Iberodactylus is known from a single specimen, consisting of the distal end of the snout. The fragment is about 20 cm (8 inches) long and 13 cm (5 inches) tall. The distal rostrum was tapered to a blunt tip, with the toothrow curving upward. A prominent midline crest is seen rising abruptly from the rostrum over the 5th and 6th tooth positions. Its front edge is slightly concave and looks like a cresting wave in profile. There are parallel curving grooves on the lateral surface of the crest, matching the curvature of the crest’s front edge.
The rostrum is extremely narrow, being less than 4 cm (1.5 inches) wide for its entire preserved length. The distal end is slightly expanded, and the teeth at the tips of the rostrum were directed slightly outward. There are 8 pairs of teeth or tooth sockets preserved in the fragment, but it likely had many more in the unpreserved portion of the specimen.
Nothing else is known of the skeleton, but the rostrum fragment is extremely similar to Hamipterus tianshanensis, known from Lower Cretaceous rocks in western China. They both share narrow snouts with tall breaking-wave-shaped crests rising above the fifth tooth position, with parallel grooves on its surface. Iberodactylus is differentiated from Hamipterus by its proportionally deeper rostrum in front of the crest. Comparison with Hamipterus, which is known from dozens of sexually dimorphic specimens, suggests the Iberodactylus individual was a male with a wingspan of about 4 m (13 feet).

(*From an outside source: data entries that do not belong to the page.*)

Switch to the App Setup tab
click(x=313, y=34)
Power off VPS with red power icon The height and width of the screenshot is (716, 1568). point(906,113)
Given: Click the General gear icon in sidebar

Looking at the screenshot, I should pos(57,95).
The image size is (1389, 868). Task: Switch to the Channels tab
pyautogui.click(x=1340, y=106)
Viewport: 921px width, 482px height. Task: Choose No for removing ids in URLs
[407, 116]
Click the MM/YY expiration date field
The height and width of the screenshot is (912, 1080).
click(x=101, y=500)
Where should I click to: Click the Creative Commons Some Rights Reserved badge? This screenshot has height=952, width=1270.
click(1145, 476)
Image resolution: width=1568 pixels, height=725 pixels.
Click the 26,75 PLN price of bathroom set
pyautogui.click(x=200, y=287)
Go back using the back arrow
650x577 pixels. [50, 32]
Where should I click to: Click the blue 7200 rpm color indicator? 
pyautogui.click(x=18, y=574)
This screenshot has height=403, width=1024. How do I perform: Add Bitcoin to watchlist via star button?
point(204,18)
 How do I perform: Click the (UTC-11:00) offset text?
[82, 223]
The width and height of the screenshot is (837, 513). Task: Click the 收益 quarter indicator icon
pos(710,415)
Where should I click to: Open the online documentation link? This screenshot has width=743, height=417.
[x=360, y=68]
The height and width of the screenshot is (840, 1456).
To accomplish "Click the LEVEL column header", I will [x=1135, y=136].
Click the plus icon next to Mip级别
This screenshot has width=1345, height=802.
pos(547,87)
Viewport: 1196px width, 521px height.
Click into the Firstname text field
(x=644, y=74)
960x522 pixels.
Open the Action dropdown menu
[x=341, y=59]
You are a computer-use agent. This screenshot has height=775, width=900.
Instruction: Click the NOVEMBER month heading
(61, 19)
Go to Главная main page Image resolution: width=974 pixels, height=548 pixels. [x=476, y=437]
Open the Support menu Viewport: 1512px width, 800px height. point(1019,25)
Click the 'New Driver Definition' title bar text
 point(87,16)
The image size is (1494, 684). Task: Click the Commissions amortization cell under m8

Holgado and colleagues placed Iberodactylus into a phylogenetic analysis of pterodactyloid pterosaurs. They found that it was indeed most closely related to Hamipterus in a lineage they named Hamipteridae. This group was found to be most closely related to the Anhangueridae, made up of Tropeognathus, the Coloborhynchinae, and Anhuanguerinae. Most anhanguerids have semicircular crests on the tips of the upper and lower jaws, as do Cimoliopterus and Ornithocheirus, which were both found to be outside of the lineage including the hamipterids and anhanguerids.